● Assignment: An exact copy of all entries is required.

(Beginning of Data for processing)

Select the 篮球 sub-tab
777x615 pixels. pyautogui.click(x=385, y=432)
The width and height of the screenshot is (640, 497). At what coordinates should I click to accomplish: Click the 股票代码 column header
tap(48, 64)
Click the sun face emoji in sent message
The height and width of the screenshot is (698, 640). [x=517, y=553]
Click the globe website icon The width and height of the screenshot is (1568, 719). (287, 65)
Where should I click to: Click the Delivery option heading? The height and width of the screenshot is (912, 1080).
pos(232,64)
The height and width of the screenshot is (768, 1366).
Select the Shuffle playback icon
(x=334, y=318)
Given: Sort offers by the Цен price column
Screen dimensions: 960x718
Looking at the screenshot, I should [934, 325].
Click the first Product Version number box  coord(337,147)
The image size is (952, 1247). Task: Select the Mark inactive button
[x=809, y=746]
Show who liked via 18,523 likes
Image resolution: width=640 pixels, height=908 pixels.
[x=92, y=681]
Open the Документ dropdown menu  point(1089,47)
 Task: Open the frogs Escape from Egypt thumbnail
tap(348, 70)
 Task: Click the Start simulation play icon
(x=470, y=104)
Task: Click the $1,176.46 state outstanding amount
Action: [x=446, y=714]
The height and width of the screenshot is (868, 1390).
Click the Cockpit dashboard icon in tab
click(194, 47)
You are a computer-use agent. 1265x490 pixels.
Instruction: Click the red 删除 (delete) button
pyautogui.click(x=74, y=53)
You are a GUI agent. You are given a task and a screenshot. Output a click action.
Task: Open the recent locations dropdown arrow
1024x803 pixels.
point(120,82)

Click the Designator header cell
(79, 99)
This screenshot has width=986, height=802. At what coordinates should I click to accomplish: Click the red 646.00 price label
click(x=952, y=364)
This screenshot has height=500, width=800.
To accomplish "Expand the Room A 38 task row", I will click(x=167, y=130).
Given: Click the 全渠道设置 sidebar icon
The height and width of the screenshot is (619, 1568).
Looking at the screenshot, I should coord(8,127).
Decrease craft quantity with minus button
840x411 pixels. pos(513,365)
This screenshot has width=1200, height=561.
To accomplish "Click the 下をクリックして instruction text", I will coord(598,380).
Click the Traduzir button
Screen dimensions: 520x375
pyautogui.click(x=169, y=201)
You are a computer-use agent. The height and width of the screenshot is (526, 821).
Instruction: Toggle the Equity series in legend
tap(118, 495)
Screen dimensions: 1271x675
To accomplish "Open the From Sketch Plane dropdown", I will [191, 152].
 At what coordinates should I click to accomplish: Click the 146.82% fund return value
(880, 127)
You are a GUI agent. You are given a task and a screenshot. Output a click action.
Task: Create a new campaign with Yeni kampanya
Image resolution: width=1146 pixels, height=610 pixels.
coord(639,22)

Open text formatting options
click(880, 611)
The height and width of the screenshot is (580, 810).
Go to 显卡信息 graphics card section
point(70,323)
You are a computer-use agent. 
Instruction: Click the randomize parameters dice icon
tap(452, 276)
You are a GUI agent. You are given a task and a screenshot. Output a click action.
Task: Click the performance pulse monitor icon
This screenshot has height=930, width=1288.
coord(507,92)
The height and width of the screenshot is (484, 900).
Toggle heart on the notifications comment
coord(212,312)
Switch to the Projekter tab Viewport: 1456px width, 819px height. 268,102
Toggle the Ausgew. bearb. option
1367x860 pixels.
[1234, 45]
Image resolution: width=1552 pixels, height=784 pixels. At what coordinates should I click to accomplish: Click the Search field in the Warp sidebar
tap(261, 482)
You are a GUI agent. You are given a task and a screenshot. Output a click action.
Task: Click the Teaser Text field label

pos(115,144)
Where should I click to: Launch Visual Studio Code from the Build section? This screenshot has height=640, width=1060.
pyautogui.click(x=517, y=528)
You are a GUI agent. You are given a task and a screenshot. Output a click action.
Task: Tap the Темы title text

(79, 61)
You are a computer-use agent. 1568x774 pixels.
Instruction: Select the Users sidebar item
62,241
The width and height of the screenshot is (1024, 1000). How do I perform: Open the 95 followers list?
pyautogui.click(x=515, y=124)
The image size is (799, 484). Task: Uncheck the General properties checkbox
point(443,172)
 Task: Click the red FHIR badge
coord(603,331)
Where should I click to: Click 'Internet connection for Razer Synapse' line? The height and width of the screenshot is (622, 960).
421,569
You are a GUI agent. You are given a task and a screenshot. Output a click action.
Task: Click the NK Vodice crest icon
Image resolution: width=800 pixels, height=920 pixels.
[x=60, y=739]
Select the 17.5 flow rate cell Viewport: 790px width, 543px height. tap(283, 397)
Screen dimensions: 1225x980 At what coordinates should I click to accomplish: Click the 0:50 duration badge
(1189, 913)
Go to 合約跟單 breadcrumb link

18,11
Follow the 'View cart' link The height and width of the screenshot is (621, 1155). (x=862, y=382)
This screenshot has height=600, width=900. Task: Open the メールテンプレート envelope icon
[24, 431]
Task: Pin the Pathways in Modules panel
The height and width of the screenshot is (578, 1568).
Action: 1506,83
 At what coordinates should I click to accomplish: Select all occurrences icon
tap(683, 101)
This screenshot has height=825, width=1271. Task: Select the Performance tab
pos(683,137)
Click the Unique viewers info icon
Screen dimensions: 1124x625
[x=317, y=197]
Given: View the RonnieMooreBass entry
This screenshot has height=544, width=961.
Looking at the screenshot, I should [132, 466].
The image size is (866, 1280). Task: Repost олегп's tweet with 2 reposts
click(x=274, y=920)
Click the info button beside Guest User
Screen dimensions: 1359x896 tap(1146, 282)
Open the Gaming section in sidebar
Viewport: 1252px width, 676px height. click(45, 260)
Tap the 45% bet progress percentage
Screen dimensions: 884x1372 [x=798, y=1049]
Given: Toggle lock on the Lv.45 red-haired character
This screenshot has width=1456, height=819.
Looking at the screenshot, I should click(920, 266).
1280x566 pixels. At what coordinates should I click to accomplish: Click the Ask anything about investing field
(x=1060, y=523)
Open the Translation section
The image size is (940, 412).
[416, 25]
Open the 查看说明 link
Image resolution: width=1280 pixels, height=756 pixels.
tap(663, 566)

(End of Data for processing)

● Result:
Select the 篮球 sub-tab
777x615 pixels. pyautogui.click(x=385, y=432)
The width and height of the screenshot is (640, 497). At what coordinates should I click to accomplish: Click the 股票代码 column header
tap(48, 64)
Click the sun face emoji in sent message
The height and width of the screenshot is (698, 640). [x=517, y=553]
Click the globe website icon The width and height of the screenshot is (1568, 719). (287, 65)
Where should I click to: Click the Delivery option heading? The height and width of the screenshot is (912, 1080).
pos(232,64)
The height and width of the screenshot is (768, 1366).
Select the Shuffle playback icon
(x=334, y=318)
Given: Sort offers by the Цен price column
Screen dimensions: 960x718
Looking at the screenshot, I should [934, 325].
Click the first Product Version number box  coord(337,147)
The image size is (952, 1247). Task: Select the Mark inactive button
[x=809, y=746]
Show who liked via 18,523 likes
Image resolution: width=640 pixels, height=908 pixels.
[x=92, y=681]
Open the Документ dropdown menu  point(1089,47)
 Task: Open the frogs Escape from Egypt thumbnail
tap(348, 70)
 Task: Click the Start simulation play icon
(x=470, y=104)
Task: Click the $1,176.46 state outstanding amount
Action: [x=446, y=714]
The height and width of the screenshot is (868, 1390).
Click the Cockpit dashboard icon in tab
click(194, 47)
You are a computer-use agent. 1265x490 pixels.
Instruction: Click the red 删除 (delete) button
pyautogui.click(x=74, y=53)
You are a GUI agent. You are given a task and a screenshot. Output a click action.
Task: Open the recent locations dropdown arrow
1024x803 pixels.
point(120,82)

Click the Designator header cell
(79, 99)
This screenshot has width=986, height=802. At what coordinates should I click to accomplish: Click the red 646.00 price label
click(x=952, y=364)
This screenshot has height=500, width=800.
To accomplish "Expand the Room A 38 task row", I will click(x=167, y=130).
Given: Click the 全渠道设置 sidebar icon
The height and width of the screenshot is (619, 1568).
Looking at the screenshot, I should coord(8,127).
Decrease craft quantity with minus button
840x411 pixels. pos(513,365)
This screenshot has width=1200, height=561.
To accomplish "Click the 下をクリックして instruction text", I will coord(598,380).
Click the Traduzir button
Screen dimensions: 520x375
pyautogui.click(x=169, y=201)
You are a computer-use agent. The height and width of the screenshot is (526, 821).
Instruction: Toggle the Equity series in legend
tap(118, 495)
Screen dimensions: 1271x675
To accomplish "Open the From Sketch Plane dropdown", I will [191, 152].
 At what coordinates should I click to accomplish: Click the 146.82% fund return value
(880, 127)
You are a GUI agent. You are given a task and a screenshot. Output a click action.
Task: Create a new campaign with Yeni kampanya
Image resolution: width=1146 pixels, height=610 pixels.
coord(639,22)

Open text formatting options
click(880, 611)
The height and width of the screenshot is (580, 810).
Go to 显卡信息 graphics card section
point(70,323)
You are a computer-use agent. 
Instruction: Click the randomize parameters dice icon
tap(452, 276)
You are a GUI agent. You are given a task and a screenshot. Output a click action.
Task: Click the performance pulse monitor icon
This screenshot has height=930, width=1288.
coord(507,92)
The height and width of the screenshot is (484, 900).
Toggle heart on the notifications comment
coord(212,312)
Switch to the Projekter tab Viewport: 1456px width, 819px height. 268,102
Toggle the Ausgew. bearb. option
1367x860 pixels.
[1234, 45]
Image resolution: width=1552 pixels, height=784 pixels. At what coordinates should I click to accomplish: Click the Search field in the Warp sidebar
tap(261, 482)
You are a GUI agent. You are given a task and a screenshot. Output a click action.
Task: Click the Teaser Text field label

pos(115,144)
Where should I click to: Launch Visual Studio Code from the Build section? This screenshot has height=640, width=1060.
pyautogui.click(x=517, y=528)
You are a GUI agent. You are given a task and a screenshot. Output a click action.
Task: Tap the Темы title text

(79, 61)
You are a computer-use agent. 1568x774 pixels.
Instruction: Select the Users sidebar item
62,241
The width and height of the screenshot is (1024, 1000). How do I perform: Open the 95 followers list?
pyautogui.click(x=515, y=124)
The image size is (799, 484). Task: Uncheck the General properties checkbox
point(443,172)
 Task: Click the red FHIR badge
coord(603,331)
Where should I click to: Click 'Internet connection for Razer Synapse' line? The height and width of the screenshot is (622, 960).
421,569
You are a GUI agent. You are given a task and a screenshot. Output a click action.
Task: Click the NK Vodice crest icon
Image resolution: width=800 pixels, height=920 pixels.
[x=60, y=739]
Select the 17.5 flow rate cell Viewport: 790px width, 543px height. tap(283, 397)
Screen dimensions: 1225x980 At what coordinates should I click to accomplish: Click the 0:50 duration badge
(1189, 913)
Go to 合約跟單 breadcrumb link

18,11
Follow the 'View cart' link The height and width of the screenshot is (621, 1155). (x=862, y=382)
This screenshot has height=600, width=900. Task: Open the メールテンプレート envelope icon
[24, 431]
Task: Pin the Pathways in Modules panel
The height and width of the screenshot is (578, 1568).
Action: 1506,83
 At what coordinates should I click to accomplish: Select all occurrences icon
tap(683, 101)
This screenshot has height=825, width=1271. Task: Select the Performance tab
pos(683,137)
Click the Unique viewers info icon
Screen dimensions: 1124x625
[x=317, y=197]
Given: View the RonnieMooreBass entry
This screenshot has height=544, width=961.
Looking at the screenshot, I should [132, 466].
The image size is (866, 1280). Task: Repost олегп's tweet with 2 reposts
click(x=274, y=920)
Click the info button beside Guest User
Screen dimensions: 1359x896 tap(1146, 282)
Open the Gaming section in sidebar
Viewport: 1252px width, 676px height. click(45, 260)
Tap the 45% bet progress percentage
Screen dimensions: 884x1372 [x=798, y=1049]
Given: Toggle lock on the Lv.45 red-haired character
This screenshot has width=1456, height=819.
Looking at the screenshot, I should click(920, 266).
1280x566 pixels. At what coordinates should I click to accomplish: Click the Ask anything about investing field
(x=1060, y=523)
Open the Translation section
The image size is (940, 412).
[416, 25]
Open the 查看说明 link
Image resolution: width=1280 pixels, height=756 pixels.
tap(663, 566)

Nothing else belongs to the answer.